Still, the government remains a big backer of fossil fuel production. The Export-Import Bank underwrote a $1.5 billion bond guarantee last year, enabling Mexico’s state-owned oil monopoly, Pemex, to patronise US companies. In 2010, the bank lent $3 billion for a liquefied natural gas project in Papua New Guinea. The project, led by Exxon Mobil, started shipping gas this year to Japan and has contracts with clients in Taiwan and China.

No doubt many investments abroad are intended to generate economic benefits at home. That’s an old story. In the late 19th century, Standard Oil, owned by John D. Rockefeller, “depended on the State Department to fight for the removal of tariffs and other barriers to the entry of American oil into foreign markets,” Rosemary A. Kelanic, an assistant professor of political science at Williams College in Massachusetts who studies energy access as a coercion tactic, said.

The Pemex financing arguably continues that tradition, with an estimate that it would support around “6,800 US jobs spread across about 10 states,” according to the Export-Import Bank’s website.

But some loans, grants and bond guarantees also serve as attempts to win friends and electrify neighbours. In 2007, the US Agency for International Development spent $43.8 million for energy services, but that rose to more than $391 million by 2013. Opic’s financing of energy projects soared from $123 million in 2007 to $1.21 billion in 2013.

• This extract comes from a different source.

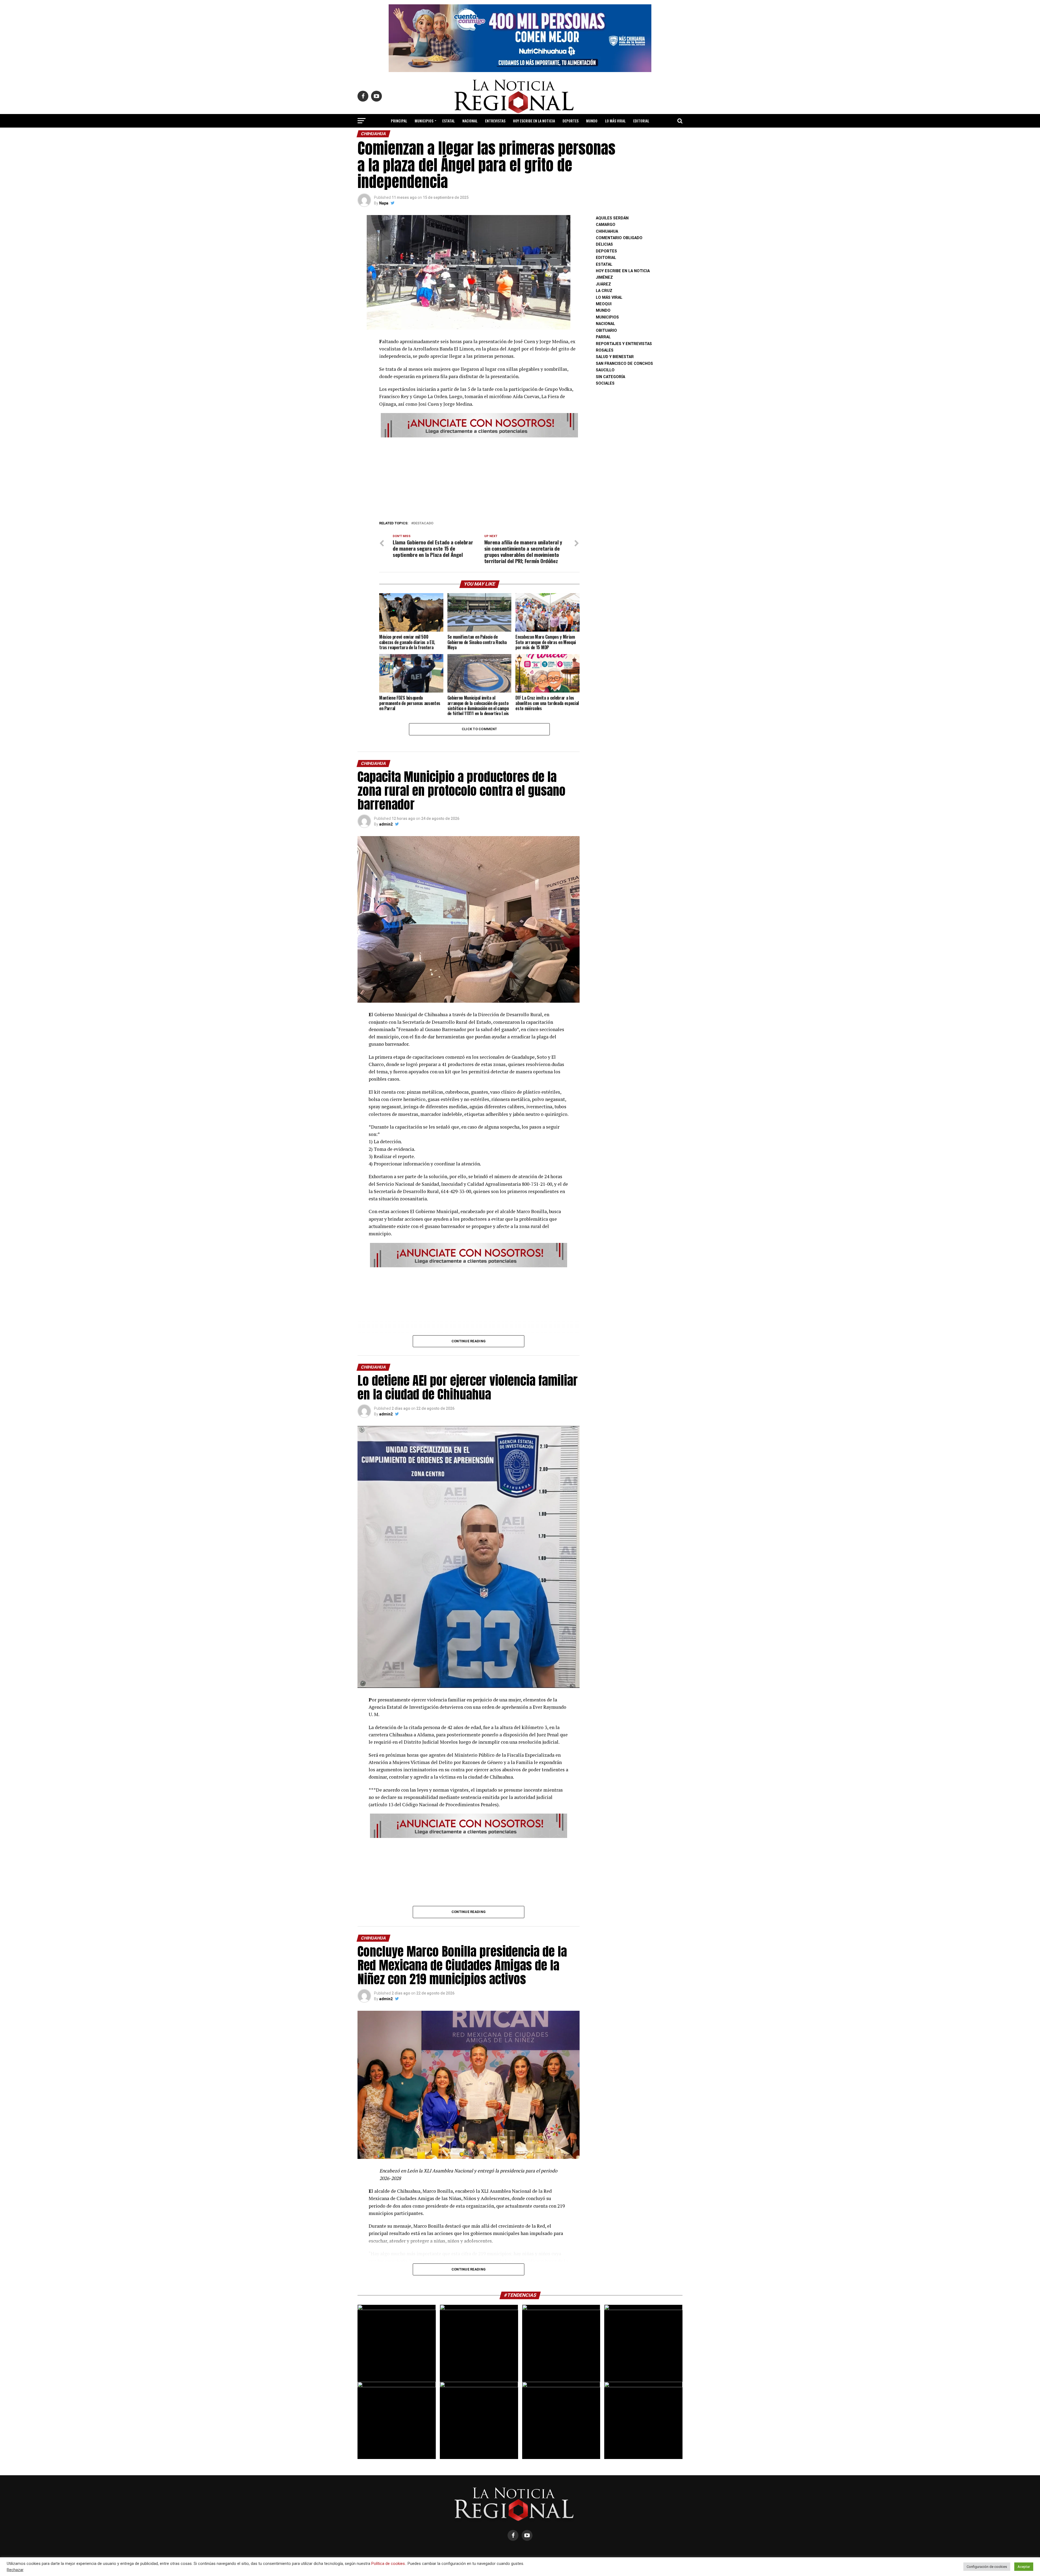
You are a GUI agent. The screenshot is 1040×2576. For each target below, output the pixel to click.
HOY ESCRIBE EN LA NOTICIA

“Investing in development today means averting instability tomorrow,” Opic’s president and chief executive, Elizabeth L. Littlefield, said. Sometimes, the State Department’s Energy Bureau forges agreements directly with other countries. In August, it signed a memorandum of understanding with Grenada to provide technical assistance and encourage private investment in sustainable energy technology.

While Nye considers the Grenada agreement “minor”, he views it as further evidence of the US’ enhanced status: “If you want the vote of Grenada in the UN, and Venezuela is now purchasing it, along with a lot of other Caribbean votes, by subsidized energy, we are now going to be able to compete in that area.”

The US has used its energy resources to play diplomatic hardball. In the summer of 1941, Franklin Delano Roosevelt’s administration slapped licensing requirements on oil exports to Japan, “which effectively amounted to a complete embargo,” Victor McFarland, an assistant professor of history at the University of Missouri, said. It was the “first time that access to oil was used as a foreign policy tool on a big scale,” he added.

At the time, the US accounted for nearly two-thirds of global oil production, but “rather than restraining Japanese aggression,” he said, “the embargo helped push Japan towards war.”

Ellen R. Wald, a professor of Middle East history at Jacksonville University, draws parallels between the US’ ascending role as an energy supplier and the postwar period, when the country still ranked as an oil powerhouse. Government officials funneled foreign-bought oil to rebuild Europe as part of the Marshall Plan.

In 1956, during the Suez crisis, the administration of President Dwight D. Eisenhower used access to oil to intimidate Britain and France. After Egypt’s president, Gamal Abdel Nasser, nationalised the Suez Canal Co. in July 1956, Britain and France launched a surprise aerial attack to seize the critical waterway on Oct. 31.

Furious about being blindsided, the Eisenhower administration stepped up its pressure tactics, weakening the British pound and threatening to withhold oil from Britain and France at a time when both had limited reserves of fuel. The British and French soon relented.

In other words, the US wielded its energy policy to achieve geopolitical ends. “That’s something we did do historically,” Wald continues, “and we may be able to do again.”

It seems a fair bet. The State Department’s Energy Bureau helped persuade China, India and other countries to reduce imports of Iranian crude oil.

The arm-twisting very likely spurred Tehran to freeze its nuclear programme last year, though Pascual, a former ambassador to Mexico and Ukraine, put it more diplomatically. “We were able to have a different kind of conversation than we could have had even 10 years ago,” he recalls, providing negotiating partners with an “analysis of global oil markets: what the trends were in those markets, where supply was coming from - in particular, from the US.”